→ REQUIRED ACTION
Would you retype, word for word, the line with "Click the green zoom button of right window" and every line after it through the end of the records below?

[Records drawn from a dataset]
↓↓↓

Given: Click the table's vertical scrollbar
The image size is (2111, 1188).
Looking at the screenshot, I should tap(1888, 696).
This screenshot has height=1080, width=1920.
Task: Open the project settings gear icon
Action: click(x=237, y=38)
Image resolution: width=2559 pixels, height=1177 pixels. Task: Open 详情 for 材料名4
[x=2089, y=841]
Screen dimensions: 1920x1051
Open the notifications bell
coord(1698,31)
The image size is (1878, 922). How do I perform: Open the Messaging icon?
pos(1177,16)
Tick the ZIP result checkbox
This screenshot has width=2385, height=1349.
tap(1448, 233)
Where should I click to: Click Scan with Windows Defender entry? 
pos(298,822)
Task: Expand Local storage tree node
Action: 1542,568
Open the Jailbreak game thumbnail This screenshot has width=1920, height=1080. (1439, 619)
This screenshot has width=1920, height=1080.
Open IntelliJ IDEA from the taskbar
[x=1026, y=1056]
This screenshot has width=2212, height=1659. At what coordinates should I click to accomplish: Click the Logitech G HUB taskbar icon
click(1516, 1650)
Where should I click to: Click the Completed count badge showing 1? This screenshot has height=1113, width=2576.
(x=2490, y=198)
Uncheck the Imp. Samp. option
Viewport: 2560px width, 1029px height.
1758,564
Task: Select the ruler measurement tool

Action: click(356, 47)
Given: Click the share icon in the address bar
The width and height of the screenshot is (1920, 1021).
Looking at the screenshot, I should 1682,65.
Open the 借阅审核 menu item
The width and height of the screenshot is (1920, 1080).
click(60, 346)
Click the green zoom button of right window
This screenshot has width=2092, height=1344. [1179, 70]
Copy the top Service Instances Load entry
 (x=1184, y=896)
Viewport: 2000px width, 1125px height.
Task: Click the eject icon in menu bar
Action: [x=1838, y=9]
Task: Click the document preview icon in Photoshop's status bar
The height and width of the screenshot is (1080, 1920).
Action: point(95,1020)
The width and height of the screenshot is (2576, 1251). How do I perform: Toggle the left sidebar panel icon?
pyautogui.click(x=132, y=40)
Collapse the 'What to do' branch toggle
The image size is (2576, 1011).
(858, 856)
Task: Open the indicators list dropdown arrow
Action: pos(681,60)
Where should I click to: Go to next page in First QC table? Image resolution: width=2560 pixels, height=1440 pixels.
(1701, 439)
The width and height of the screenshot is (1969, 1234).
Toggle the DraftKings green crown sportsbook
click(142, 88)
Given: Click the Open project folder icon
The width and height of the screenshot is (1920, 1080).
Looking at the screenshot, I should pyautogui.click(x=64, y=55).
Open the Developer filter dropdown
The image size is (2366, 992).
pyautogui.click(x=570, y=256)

↑↑↑

→ COMPLETED EXERCISE
Click the green zoom button of right window
This screenshot has width=2092, height=1344. [1179, 70]
Copy the top Service Instances Load entry
 (x=1184, y=896)
Viewport: 2000px width, 1125px height.
Task: Click the eject icon in menu bar
Action: [x=1838, y=9]
Task: Click the document preview icon in Photoshop's status bar
The height and width of the screenshot is (1080, 1920).
Action: point(95,1020)
The width and height of the screenshot is (2576, 1251). How do I perform: Toggle the left sidebar panel icon?
pyautogui.click(x=132, y=40)
Collapse the 'What to do' branch toggle
The image size is (2576, 1011).
(858, 856)
Task: Open the indicators list dropdown arrow
Action: pos(681,60)
Where should I click to: Go to next page in First QC table? Image resolution: width=2560 pixels, height=1440 pixels.
(1701, 439)
The width and height of the screenshot is (1969, 1234).
Toggle the DraftKings green crown sportsbook
click(142, 88)
Given: Click the Open project folder icon
The width and height of the screenshot is (1920, 1080).
Looking at the screenshot, I should pyautogui.click(x=64, y=55).
Open the Developer filter dropdown
The image size is (2366, 992).
pyautogui.click(x=570, y=256)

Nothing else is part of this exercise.